My take on errors is “better that something fail noisily and as soon as possible rather than quietly fail but appear to succeed”. And there’s no sooner than compile time.

If you mistakenly use a lower case variable when you meant to use the uppercase, it will often compile if you are referencing it within the same class. Thus, you can appear to succeed in both compile and run time but be subtly doing the wrong thing, and perhaps not detect it for a long time. When you do detect that there’s something wrong

Far better to use a convention where the private variable hass a suffix – e.g. Company public variable, CompanyP private variable. Nobody is going to accidentally mix up the two, and they appear together in the intellisense.

This contrasts with an objection people have to Hungarian notation, where a prefixed private variable pCompany would not appear in a good place in the intellisesne.

This convention has all of the advantages of the dreadful upper/lower case convention and none of its drawbacks.

The fact that people feel the need to appeal to case sensitivity to distinguish between variables shows both a lack of imagination and a lack of common sense, in my opinion. Or, sadly, the human sheep like habit of following a convention because “that’s the way it’s always been done”

Make the things you work with clearly and obviously different to each other, even if they’re related!!

1

Case sensitivity considered harmful.

Life is not case sensitive and neither are users or programmers.

Case sensitive languages are a historical accident, of constrained systems which found case-insensitive comparisons difficult. This handicap no longer exists, so there is no reason to make a case-sensitive computer system ever again.

I would go so far as to say that case sensitivity is evil, since it puts the convenience of the computer before that of the user.

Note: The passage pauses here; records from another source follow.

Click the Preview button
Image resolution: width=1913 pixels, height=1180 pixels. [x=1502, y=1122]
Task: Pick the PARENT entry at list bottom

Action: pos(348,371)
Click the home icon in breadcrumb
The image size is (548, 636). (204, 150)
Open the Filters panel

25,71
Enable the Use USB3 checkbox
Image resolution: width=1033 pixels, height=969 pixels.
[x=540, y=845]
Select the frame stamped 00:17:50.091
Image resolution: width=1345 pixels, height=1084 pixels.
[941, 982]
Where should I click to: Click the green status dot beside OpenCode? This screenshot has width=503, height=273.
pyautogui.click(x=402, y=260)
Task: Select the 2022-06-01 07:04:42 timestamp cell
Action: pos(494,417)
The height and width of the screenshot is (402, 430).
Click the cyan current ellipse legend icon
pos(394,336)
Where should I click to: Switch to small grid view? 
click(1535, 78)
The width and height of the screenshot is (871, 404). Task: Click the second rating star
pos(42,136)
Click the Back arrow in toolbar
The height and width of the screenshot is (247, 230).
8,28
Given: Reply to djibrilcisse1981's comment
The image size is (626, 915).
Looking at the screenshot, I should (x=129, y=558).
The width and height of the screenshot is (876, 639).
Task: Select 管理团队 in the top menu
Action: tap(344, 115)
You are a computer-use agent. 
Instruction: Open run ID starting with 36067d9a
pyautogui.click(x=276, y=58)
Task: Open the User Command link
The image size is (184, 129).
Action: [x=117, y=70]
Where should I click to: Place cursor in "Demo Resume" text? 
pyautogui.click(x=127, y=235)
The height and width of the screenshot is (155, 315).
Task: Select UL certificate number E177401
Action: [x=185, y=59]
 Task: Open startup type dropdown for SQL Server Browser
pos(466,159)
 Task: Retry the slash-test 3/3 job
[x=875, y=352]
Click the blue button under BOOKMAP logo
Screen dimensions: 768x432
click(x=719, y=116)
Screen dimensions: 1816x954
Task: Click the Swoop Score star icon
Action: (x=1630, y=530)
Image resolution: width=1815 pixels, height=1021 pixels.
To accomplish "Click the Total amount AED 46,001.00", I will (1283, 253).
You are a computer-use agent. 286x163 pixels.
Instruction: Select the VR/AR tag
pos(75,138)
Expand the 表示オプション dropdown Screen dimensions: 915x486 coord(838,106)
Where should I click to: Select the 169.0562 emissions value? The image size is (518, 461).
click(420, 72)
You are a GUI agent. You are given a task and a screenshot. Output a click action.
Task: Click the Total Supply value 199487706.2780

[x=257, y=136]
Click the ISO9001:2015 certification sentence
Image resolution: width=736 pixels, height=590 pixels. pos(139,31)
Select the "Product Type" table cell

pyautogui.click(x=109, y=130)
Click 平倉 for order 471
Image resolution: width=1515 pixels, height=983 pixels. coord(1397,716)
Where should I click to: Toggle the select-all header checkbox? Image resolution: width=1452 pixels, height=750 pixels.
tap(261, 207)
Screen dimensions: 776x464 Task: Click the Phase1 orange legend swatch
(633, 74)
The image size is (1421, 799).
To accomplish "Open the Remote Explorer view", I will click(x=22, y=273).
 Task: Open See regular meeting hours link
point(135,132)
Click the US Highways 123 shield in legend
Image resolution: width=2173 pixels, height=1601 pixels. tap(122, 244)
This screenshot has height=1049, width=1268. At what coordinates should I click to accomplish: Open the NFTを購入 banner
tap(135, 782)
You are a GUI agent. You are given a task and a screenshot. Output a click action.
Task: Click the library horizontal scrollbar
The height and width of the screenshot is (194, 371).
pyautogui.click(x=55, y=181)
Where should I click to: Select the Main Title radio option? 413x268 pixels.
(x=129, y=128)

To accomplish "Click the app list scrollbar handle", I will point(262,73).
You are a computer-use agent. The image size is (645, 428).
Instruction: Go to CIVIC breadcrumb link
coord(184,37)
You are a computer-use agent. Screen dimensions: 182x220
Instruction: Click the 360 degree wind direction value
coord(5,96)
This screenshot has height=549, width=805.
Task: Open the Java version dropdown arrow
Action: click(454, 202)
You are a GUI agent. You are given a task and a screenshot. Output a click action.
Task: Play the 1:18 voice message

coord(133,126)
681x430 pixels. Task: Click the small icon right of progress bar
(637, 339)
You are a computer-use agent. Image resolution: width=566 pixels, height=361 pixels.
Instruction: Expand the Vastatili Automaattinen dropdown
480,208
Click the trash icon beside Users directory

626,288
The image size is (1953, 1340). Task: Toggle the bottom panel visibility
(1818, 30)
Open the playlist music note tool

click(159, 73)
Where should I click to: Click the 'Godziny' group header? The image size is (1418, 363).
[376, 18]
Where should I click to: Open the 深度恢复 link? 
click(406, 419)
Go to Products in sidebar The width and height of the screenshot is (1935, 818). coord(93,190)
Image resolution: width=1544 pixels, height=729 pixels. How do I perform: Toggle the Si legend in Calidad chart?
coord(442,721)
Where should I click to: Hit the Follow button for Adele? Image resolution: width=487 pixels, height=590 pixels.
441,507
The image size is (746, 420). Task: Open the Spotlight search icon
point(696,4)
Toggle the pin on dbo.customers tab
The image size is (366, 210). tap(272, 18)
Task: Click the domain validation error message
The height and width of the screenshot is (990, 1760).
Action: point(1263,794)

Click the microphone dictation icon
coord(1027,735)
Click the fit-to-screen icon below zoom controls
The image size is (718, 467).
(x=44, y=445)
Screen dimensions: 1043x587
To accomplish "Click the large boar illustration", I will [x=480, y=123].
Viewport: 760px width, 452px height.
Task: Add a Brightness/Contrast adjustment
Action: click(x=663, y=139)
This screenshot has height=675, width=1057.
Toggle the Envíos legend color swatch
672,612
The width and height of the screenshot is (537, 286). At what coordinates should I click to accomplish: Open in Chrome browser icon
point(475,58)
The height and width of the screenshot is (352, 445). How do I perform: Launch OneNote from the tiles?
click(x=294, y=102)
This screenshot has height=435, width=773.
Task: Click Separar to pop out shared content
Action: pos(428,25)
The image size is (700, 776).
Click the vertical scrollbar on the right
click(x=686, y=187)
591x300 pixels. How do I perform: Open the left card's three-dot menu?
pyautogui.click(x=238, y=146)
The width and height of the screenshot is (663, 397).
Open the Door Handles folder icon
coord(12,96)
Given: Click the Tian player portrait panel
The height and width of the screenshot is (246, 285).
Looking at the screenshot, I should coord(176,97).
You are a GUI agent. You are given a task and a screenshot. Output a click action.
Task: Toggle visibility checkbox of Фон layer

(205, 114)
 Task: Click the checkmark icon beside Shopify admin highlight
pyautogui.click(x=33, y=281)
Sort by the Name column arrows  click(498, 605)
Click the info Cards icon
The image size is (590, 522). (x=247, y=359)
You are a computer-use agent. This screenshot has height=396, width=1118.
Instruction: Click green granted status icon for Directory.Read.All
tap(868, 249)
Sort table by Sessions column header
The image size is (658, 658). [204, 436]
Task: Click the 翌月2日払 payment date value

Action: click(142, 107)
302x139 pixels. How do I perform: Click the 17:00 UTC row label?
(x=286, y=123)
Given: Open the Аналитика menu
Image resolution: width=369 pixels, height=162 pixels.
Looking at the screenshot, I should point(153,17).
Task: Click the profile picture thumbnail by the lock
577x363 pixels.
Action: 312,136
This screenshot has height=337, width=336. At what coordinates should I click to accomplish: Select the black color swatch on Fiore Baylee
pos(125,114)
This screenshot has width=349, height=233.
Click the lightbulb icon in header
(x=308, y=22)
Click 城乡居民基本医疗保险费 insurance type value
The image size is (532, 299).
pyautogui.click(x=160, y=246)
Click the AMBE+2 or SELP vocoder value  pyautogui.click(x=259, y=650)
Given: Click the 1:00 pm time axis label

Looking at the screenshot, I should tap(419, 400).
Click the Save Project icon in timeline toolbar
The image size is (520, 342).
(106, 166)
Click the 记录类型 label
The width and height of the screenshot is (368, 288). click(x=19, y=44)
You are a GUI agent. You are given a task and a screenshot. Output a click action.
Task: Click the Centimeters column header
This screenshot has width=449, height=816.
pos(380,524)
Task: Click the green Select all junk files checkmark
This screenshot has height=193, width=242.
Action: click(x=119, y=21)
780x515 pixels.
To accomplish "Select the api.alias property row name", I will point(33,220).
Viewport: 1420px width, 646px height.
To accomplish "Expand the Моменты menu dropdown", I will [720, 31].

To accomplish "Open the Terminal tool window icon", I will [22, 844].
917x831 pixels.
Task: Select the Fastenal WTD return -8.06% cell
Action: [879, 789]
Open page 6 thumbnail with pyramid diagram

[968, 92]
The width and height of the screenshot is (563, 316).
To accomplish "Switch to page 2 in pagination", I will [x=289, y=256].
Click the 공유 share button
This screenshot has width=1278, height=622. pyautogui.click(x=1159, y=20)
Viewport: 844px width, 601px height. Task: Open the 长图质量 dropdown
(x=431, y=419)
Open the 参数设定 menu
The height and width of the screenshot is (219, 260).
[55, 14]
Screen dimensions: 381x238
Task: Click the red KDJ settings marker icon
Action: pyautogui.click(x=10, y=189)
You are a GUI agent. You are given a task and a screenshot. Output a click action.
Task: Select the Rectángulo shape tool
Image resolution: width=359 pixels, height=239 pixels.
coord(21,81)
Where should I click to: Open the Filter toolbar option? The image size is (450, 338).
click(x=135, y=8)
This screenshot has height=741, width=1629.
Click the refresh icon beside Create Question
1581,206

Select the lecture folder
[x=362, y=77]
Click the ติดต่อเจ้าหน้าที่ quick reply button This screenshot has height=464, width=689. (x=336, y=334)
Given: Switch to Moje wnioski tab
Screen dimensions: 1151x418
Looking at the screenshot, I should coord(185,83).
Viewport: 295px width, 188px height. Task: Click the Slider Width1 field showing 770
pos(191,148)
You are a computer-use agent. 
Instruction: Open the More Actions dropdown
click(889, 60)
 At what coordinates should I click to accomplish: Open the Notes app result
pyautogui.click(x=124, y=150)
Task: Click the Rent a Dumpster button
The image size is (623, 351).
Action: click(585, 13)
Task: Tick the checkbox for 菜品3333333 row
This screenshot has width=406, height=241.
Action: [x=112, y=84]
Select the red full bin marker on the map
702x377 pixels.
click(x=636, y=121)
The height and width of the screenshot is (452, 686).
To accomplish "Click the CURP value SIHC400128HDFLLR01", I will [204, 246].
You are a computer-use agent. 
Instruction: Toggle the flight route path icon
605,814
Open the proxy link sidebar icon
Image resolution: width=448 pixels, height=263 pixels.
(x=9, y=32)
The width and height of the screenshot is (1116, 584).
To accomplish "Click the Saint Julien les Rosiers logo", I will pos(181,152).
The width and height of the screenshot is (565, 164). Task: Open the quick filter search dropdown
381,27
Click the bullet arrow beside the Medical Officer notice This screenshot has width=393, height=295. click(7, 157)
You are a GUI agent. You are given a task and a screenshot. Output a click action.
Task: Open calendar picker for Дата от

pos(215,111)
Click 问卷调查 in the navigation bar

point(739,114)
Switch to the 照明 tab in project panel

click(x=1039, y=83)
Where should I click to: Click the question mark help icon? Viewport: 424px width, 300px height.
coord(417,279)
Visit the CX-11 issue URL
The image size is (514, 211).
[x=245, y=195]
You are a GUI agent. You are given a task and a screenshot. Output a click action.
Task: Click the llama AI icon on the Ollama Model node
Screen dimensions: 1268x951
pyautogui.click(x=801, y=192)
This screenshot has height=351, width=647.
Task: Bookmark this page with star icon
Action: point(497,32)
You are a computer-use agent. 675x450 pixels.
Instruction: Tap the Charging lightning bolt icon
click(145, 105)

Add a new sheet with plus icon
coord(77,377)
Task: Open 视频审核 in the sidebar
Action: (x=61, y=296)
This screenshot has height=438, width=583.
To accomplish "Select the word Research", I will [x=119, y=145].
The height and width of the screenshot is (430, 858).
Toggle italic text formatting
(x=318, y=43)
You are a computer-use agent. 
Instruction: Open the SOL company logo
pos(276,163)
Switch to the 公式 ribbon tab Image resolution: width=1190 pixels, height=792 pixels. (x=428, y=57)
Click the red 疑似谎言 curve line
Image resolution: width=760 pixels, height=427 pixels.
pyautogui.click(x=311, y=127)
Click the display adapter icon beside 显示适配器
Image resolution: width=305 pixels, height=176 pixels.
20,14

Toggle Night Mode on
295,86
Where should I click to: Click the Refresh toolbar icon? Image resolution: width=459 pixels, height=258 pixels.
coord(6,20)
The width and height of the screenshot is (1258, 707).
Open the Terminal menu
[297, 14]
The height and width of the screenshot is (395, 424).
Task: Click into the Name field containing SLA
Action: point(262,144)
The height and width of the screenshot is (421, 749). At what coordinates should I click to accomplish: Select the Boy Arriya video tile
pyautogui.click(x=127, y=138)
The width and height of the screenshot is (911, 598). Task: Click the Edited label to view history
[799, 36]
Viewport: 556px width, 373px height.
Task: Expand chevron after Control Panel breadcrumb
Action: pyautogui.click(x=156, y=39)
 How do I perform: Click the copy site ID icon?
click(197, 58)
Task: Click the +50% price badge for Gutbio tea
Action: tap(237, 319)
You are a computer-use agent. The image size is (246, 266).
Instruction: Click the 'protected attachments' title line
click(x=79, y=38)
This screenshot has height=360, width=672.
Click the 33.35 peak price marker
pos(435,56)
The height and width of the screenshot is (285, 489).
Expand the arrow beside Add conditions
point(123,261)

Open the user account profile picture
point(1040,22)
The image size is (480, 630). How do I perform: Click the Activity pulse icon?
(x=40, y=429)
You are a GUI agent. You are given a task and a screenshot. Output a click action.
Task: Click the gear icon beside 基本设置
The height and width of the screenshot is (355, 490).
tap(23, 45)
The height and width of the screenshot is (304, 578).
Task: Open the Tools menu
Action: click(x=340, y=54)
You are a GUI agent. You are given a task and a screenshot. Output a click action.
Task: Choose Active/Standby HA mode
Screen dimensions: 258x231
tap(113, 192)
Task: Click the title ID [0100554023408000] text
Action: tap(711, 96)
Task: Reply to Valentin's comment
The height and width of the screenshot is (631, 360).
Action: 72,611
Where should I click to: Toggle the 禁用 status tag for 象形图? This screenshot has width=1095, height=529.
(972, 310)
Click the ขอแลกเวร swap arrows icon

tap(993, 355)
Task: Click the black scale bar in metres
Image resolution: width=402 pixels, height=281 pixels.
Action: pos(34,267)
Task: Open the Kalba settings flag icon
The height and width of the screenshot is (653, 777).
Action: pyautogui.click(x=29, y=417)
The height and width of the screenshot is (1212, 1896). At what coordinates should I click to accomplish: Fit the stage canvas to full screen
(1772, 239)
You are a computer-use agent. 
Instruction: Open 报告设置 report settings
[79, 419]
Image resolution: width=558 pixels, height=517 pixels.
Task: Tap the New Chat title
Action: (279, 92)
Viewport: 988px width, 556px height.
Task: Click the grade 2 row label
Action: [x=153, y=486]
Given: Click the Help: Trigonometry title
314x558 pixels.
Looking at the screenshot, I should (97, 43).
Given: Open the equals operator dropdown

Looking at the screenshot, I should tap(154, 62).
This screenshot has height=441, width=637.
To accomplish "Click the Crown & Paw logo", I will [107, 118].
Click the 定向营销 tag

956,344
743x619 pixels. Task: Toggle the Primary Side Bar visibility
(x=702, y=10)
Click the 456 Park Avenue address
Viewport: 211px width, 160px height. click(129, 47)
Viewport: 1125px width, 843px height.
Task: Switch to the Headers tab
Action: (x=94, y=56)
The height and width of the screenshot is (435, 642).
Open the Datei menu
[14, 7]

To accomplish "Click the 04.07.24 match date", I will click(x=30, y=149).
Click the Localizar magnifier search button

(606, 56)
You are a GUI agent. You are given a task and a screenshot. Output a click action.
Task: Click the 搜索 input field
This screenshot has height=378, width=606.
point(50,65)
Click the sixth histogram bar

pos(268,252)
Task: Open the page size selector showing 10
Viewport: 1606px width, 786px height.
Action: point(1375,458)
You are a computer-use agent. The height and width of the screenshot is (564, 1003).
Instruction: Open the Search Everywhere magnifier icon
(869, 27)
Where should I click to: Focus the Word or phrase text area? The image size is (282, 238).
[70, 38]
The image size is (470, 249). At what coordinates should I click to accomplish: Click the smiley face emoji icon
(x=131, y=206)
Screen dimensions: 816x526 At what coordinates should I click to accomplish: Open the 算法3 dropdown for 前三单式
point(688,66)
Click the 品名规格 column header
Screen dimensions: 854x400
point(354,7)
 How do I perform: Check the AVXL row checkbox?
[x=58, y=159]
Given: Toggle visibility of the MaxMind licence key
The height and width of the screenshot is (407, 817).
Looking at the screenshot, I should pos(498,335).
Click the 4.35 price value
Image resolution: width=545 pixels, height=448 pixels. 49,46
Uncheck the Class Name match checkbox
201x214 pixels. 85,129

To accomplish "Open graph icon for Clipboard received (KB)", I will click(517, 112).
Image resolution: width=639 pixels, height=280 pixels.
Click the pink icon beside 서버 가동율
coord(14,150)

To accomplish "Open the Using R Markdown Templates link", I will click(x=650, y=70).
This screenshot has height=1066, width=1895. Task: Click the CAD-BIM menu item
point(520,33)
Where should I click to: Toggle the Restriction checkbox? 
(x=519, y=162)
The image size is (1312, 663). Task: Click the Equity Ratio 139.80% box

(Related, I recall a few years back, some genius refused to pay his credit card bill because his name was in all caps, but he spelt it mixed case. Therefore, he argued, it was not properly addressed to him and wasn’t a valid demand for payment. The Judge treated the argument as it deserved).

15

You shouldn’t introduce case insensitivity without a very good reason to do so. For example, dealing with case comparisons with Unicode can be a bitch. The case sensitivity (or lack thereof) of older languages is immaterial, as their needs were very different.

Programmers in this era expect case sensitivity.

4

Case sensitivity makes code more readable and programming easier.

  • People find proper use of mixed case easier to read.

  • It allows/encourages CamelCase such that the same word with different case can refer to related things: Car car; Thus the variable named car is created of type Car.

  • ALL_CAPS_WITH_UNDERSCORES indicates constants by convention in many languages

  • all_lower_with_underscores can be used for member variables or something else.

  • All modern programming tools (source control, editors, diff, grep, etc) are designed for case sensitivity. You’ll forever be having problems with tools programmers take for granted if you make a case insensitive language.

  • If the language will be interpreted, there may be a performance penalty to case insensitive parsing of the code.

  • What about non-English characters? Are you deciding now to never support Coptic, Chinese, and Hindi? I’d strongly suggest you make your language default everything to UTF-8 and that supports some languages that have characters with no upper or lower-case equivalent. You won’t use these characters in your keywords, but when you start turning off case sensitivity in various tools (to find things in files for instance), you will run into some surreal and probably unpleasant experiences.

What’s the benefit? The 3 languages you mention are from the 1970’s or earlier. No modern language does this.

On the other hand, anything that actually makes the end-user happy brings a little light into the world. If it will really effect user happiness, then you have to do it.

If you want to make it really simple for end-users, you can do better than case sensitivity/insensitivity – have a look at Scratch! A few less cartoon cats and more business-friendly colors and you have about the friendliest language I’ve ever seen – and you don’t have to write anything! Just a thought.